---- Input

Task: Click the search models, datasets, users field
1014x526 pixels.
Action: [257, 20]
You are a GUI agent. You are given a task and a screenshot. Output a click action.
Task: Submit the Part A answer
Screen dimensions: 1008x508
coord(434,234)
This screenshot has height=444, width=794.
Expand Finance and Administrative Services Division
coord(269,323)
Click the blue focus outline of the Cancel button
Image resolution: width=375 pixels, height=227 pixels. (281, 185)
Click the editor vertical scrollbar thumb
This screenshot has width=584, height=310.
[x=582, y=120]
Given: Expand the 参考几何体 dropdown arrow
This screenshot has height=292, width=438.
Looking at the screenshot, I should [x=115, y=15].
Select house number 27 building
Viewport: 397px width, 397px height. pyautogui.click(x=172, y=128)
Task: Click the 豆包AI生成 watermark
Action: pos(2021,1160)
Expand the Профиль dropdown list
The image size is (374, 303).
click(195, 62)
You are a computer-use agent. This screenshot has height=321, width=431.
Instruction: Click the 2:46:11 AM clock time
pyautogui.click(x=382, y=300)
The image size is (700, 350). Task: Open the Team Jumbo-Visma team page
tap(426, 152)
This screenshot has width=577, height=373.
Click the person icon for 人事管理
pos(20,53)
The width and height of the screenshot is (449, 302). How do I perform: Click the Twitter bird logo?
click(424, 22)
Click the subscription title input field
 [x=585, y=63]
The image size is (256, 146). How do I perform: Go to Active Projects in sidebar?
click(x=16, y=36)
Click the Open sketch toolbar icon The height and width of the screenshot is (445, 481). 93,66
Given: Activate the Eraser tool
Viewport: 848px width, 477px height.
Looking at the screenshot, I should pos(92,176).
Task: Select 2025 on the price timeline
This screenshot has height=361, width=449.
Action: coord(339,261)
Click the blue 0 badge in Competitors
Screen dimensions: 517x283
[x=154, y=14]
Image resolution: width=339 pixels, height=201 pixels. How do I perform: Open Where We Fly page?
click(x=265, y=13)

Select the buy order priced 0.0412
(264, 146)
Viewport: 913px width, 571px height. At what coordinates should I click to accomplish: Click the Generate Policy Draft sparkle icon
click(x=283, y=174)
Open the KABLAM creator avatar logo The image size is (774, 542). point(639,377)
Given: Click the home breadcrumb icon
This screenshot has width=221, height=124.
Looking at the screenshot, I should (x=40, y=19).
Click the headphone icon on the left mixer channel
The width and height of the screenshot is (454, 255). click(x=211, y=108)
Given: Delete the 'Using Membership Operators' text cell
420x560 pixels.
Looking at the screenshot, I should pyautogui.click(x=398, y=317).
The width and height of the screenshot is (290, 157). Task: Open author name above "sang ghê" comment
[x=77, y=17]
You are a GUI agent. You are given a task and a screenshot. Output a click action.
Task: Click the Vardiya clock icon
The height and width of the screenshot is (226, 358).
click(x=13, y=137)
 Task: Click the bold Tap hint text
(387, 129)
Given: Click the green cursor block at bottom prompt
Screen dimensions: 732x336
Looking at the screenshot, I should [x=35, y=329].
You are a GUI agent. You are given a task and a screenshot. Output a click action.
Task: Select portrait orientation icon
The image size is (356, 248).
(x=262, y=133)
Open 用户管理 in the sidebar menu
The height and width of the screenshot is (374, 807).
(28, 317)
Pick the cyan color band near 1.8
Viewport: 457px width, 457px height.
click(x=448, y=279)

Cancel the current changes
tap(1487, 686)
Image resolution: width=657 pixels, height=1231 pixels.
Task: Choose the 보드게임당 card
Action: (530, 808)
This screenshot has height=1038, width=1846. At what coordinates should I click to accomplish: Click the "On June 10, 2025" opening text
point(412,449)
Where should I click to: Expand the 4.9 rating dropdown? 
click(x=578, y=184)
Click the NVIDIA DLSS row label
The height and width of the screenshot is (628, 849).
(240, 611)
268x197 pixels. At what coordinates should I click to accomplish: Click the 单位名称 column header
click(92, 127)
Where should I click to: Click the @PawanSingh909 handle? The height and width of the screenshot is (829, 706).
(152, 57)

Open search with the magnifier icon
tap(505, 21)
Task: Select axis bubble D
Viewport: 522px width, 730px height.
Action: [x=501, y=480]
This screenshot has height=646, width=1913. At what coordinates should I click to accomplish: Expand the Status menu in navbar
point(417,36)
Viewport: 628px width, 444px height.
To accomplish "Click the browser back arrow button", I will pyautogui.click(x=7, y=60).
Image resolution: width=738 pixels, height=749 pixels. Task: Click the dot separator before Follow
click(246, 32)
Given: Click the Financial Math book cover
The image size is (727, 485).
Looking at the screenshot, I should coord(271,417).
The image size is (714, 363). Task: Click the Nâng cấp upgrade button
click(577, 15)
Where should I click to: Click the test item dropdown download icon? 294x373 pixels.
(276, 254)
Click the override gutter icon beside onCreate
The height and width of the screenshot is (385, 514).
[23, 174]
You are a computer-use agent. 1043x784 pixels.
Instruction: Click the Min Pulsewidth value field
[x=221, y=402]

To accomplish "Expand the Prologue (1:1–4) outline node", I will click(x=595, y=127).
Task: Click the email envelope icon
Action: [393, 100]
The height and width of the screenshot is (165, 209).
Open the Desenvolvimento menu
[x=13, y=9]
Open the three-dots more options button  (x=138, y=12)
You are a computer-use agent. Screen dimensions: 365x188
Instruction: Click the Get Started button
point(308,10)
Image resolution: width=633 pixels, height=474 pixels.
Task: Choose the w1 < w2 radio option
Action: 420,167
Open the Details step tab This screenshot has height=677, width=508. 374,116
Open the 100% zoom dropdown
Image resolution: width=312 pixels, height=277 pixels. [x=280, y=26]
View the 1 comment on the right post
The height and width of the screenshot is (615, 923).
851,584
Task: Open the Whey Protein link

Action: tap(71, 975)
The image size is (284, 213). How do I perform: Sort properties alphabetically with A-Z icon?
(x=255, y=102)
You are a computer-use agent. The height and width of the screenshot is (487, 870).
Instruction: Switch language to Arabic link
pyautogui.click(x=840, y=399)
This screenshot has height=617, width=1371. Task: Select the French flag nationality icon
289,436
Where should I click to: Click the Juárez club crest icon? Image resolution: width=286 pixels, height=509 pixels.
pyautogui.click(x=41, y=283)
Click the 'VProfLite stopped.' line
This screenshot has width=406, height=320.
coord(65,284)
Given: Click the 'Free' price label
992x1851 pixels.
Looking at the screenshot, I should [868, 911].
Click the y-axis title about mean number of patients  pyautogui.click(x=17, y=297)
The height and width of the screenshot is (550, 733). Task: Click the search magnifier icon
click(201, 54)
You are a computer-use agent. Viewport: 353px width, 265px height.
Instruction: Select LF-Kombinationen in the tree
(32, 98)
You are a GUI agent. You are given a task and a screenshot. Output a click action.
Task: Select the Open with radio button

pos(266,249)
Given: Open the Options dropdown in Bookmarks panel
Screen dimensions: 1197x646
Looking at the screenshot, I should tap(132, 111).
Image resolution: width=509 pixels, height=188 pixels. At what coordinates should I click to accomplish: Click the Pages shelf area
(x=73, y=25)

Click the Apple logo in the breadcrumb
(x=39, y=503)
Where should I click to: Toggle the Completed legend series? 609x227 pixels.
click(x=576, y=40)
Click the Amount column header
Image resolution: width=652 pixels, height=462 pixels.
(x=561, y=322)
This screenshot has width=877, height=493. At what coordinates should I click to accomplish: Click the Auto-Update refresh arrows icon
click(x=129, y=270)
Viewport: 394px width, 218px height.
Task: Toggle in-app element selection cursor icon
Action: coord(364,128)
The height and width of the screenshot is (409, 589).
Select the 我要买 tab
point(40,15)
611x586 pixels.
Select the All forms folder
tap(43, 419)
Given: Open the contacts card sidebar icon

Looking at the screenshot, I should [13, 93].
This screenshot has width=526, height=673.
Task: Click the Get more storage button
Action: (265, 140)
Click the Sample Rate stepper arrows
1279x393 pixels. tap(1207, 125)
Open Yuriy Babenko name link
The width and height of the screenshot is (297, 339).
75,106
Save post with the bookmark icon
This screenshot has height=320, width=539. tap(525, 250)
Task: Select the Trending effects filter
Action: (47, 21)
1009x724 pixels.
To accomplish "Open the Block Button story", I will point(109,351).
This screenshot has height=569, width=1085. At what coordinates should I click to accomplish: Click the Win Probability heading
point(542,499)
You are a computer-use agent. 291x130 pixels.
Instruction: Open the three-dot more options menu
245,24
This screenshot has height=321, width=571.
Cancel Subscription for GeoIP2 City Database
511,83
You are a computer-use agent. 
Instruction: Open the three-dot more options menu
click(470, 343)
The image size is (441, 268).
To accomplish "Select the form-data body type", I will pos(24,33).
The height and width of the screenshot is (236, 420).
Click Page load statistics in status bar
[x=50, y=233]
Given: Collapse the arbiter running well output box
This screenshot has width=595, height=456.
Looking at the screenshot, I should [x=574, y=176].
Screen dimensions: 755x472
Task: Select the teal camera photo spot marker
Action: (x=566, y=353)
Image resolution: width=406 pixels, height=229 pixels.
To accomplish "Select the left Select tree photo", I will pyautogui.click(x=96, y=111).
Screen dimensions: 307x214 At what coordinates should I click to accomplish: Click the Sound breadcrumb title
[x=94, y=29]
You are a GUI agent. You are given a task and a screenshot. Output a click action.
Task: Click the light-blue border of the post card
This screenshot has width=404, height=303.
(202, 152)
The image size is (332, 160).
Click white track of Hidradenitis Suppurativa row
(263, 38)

--------

Exercise prompt:
The answer should consist of all lines from the records above that hold the word "computer".

Solution to the problem:
You are a computer-use agent. This screenshot has height=321, width=431.
You are a computer-use agent. 1043x784 pixels.
You are a computer-use agent. Screen dimensions: 365x188
You are a computer-use agent. The height and width of the screenshot is (487, 870).
You are a computer-use agent. Viewport: 353px width, 265px height.
You are a computer-use agent. 291x130 pixels.
You are a computer-use agent. 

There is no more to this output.